The starry-eyed lovers were quite taken with their choice, as was I for that matter, because, let's be honest, authentic hand-pulled mozzarella is still quite a novelty for the everyday Joe. And there we all were, in a bar dedicated to the milky mounds.

‘As far as I know, this is a first in Africa,’ says Giorgio over the cacophony of nine o'clock traffic outside. ‘When I moved here 10 years ago, I opened a small mozzarella laboratory in Durbanville, but South Africans weren't quite ready for it. All they knew was the gummy, yellow stuff that was available in supermarkets. I like to call them tennis balls! One of the chefs I supplied actually thought the mozzarella I gave him was rotten because of the water inside!’

‘The market is very different now,’ he continues. ‘When two of my friends recently moved to South Africa from Puglia in the south of Italy, they wanted to start producing mozzarella so, of course, I gave them my support.’

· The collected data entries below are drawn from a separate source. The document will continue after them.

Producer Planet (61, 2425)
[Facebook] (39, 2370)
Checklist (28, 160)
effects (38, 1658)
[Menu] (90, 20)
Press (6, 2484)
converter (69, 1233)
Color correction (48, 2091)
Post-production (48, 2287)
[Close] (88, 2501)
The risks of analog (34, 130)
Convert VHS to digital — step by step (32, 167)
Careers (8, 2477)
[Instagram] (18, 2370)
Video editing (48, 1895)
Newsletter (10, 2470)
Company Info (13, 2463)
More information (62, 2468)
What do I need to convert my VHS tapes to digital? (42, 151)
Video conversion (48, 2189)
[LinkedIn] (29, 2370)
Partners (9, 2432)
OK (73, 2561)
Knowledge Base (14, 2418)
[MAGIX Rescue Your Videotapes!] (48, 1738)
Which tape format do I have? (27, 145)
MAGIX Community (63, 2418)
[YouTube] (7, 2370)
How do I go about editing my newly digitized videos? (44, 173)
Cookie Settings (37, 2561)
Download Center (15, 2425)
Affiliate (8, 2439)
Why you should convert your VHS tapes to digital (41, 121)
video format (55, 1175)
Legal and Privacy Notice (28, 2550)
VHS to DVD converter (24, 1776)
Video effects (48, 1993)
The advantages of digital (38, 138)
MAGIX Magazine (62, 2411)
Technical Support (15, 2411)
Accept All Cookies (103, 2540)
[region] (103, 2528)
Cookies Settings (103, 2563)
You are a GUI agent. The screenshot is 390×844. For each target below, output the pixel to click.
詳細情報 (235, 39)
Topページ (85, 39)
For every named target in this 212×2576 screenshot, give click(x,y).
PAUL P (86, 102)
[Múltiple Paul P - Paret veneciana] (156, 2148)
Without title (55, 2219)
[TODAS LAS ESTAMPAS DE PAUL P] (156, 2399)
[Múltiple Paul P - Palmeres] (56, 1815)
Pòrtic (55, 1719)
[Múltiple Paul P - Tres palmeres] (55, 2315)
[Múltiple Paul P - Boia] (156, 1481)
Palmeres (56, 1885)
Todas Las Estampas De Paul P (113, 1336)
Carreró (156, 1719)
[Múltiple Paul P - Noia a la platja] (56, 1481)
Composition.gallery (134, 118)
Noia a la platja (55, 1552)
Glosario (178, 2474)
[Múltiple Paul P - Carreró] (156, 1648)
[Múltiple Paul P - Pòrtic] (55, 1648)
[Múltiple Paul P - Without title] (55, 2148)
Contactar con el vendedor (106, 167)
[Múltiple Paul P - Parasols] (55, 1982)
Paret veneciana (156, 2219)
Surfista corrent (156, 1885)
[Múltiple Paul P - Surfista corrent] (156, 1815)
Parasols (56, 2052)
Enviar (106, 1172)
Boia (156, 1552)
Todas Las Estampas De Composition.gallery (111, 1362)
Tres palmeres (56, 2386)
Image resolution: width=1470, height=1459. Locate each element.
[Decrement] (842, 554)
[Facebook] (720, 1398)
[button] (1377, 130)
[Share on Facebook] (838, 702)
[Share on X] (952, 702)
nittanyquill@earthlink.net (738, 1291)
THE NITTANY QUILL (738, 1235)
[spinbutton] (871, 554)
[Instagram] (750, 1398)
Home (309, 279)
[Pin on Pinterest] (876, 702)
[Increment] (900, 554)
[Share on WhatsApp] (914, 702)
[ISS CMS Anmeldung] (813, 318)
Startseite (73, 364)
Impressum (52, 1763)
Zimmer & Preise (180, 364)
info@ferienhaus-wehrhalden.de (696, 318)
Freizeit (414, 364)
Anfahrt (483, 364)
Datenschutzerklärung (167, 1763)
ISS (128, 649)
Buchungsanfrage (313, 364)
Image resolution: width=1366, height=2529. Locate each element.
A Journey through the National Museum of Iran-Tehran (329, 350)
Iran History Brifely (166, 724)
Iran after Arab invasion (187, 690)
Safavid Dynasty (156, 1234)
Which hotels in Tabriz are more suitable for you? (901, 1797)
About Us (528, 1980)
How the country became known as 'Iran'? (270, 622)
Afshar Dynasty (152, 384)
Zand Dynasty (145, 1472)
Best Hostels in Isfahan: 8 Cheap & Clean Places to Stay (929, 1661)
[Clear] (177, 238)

After receiving an overwhelmingly positive response to the cheese from patrons in his restaurants, Giorgio decided to make it more accessible to the public, and thus the Mozzarella Bar was born.

‘It's a huge trend overseas,’ explains Giorgio. ‘They’re even opening in countries such as Russia and China.’

Exclusively stocking Puglia's range of cheese, the bar covers the mozzarella spectrum. Giorgio believes the milky fior di latte mounds and the smaller nodino (Italian for 'knot'), are best paired with sun-ripened Italian tomatoes, a crack of pepper and a drizzle of olive oil, but his menu also stars a host of other classic combinations. The smoky affumicata (slightly firmer in texture and a personal favourite after subsequent taste testing) is showcased in a salad with corn, rocket, cherry tomato and olives, while the air-dried scamorza would happily bubble away on a thin-crusted pizza along with fig and rocket.

And Giorgio's favourite item on the menu? ‘Definitely the panzerotto Giorgio,’ he smiles. ‘It's a bread envelope filled with cooked ham, tomato and fresh mozzarella di latte, which is then deep-fried. It's a typical street-food snack in Italy.’

What more can I say? The man had me at ‘deep-fried’.